ExifTool crash

Started by gquerret, December 06, 2011, 05:36:54 AM

Previous topic - Next topic

gquerret

Hello,


Following my previous thread on out of memory crash, I can confirm that the latest version is working correctly, thanks.
We are currently analyzing several gigabytes of files, and we've found an Indesign file which always crash ExifTool.

File can be accessed at http://riverside-software.fr/00000446.indd ( 230Mb)

ExifTool version used : 8.69 (reproduced on 8.65)
OS : Win 2003 32 bits
Command line : %PERL%\bin\perl.exe exiftool/ExifTool 00000446.indd
Output : Out of memory exception.
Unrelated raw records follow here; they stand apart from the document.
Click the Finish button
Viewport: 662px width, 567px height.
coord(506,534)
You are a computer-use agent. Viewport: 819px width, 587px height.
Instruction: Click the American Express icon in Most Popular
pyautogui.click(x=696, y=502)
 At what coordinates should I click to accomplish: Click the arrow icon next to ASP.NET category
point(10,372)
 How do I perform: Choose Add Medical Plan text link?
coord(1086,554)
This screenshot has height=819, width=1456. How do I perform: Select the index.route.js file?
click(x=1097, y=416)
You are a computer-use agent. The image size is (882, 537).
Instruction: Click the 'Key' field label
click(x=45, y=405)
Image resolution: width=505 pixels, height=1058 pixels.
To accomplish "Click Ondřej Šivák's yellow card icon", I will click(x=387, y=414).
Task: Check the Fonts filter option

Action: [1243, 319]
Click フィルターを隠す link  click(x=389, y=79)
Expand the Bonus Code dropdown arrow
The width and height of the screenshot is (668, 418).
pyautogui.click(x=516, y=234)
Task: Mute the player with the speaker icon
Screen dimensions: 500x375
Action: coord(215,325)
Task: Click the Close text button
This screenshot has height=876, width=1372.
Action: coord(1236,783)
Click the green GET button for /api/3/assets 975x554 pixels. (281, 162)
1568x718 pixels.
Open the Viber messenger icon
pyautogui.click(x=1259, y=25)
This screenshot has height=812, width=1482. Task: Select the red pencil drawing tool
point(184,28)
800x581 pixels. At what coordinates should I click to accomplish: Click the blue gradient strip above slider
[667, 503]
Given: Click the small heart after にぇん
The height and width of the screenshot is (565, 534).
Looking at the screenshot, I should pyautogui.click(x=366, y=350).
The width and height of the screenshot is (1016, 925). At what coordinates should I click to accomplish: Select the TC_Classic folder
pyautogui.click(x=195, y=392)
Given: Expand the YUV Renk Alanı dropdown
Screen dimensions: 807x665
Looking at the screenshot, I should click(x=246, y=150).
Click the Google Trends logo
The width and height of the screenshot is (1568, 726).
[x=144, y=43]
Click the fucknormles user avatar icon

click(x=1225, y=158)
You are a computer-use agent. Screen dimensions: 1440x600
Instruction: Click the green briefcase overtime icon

Process grows to 1Gb in "Private Data" (shown in process explorer) and crashes
Output/behavior expected : no crash :-) Or at least know if there's an option to prevent it from crashing (exclude some tags for example). Or if the file is screwed.

Edit: PH - Added link to previous thread

gquerret

Sorry, file isn't fully uploaded yet, I'll send another message when it's done.


Gilles QUERRET

gquerret

File is uploaded.

Gilles QUERRET

Phil Harvey

Hi Gilles,

All I have to say is:  HOLY CRAP!

I have complained about Adobe's use of XMP for information other than useful metadata, but this is ABSOLUTELY RIDICULOUS!

The XMP in this INDD file is 107531307 bytes long!  (YES, 107 MB!)

That's totally insane.  Dumb, dumb, dumb.  XML is absolutely the wrong format for storage of large amounts of binary data like this.

But I can't blame this entirely on Adobe.  The Adobe part of this XMP is only 221 kB in size.  The bulk of the problem is due to metadata in the www.northplains.com namespace.

Even with this huge XMP, ExifTool has no problems parsing this file on my old Mac Mini (with 2 GB of RAM), but it requires 2.3 GB of virtual memory and about a minute to do it.   Unfortunately the memory handling of ActivePerl for Windows is not as good, and it tends to barf on large allocations like this.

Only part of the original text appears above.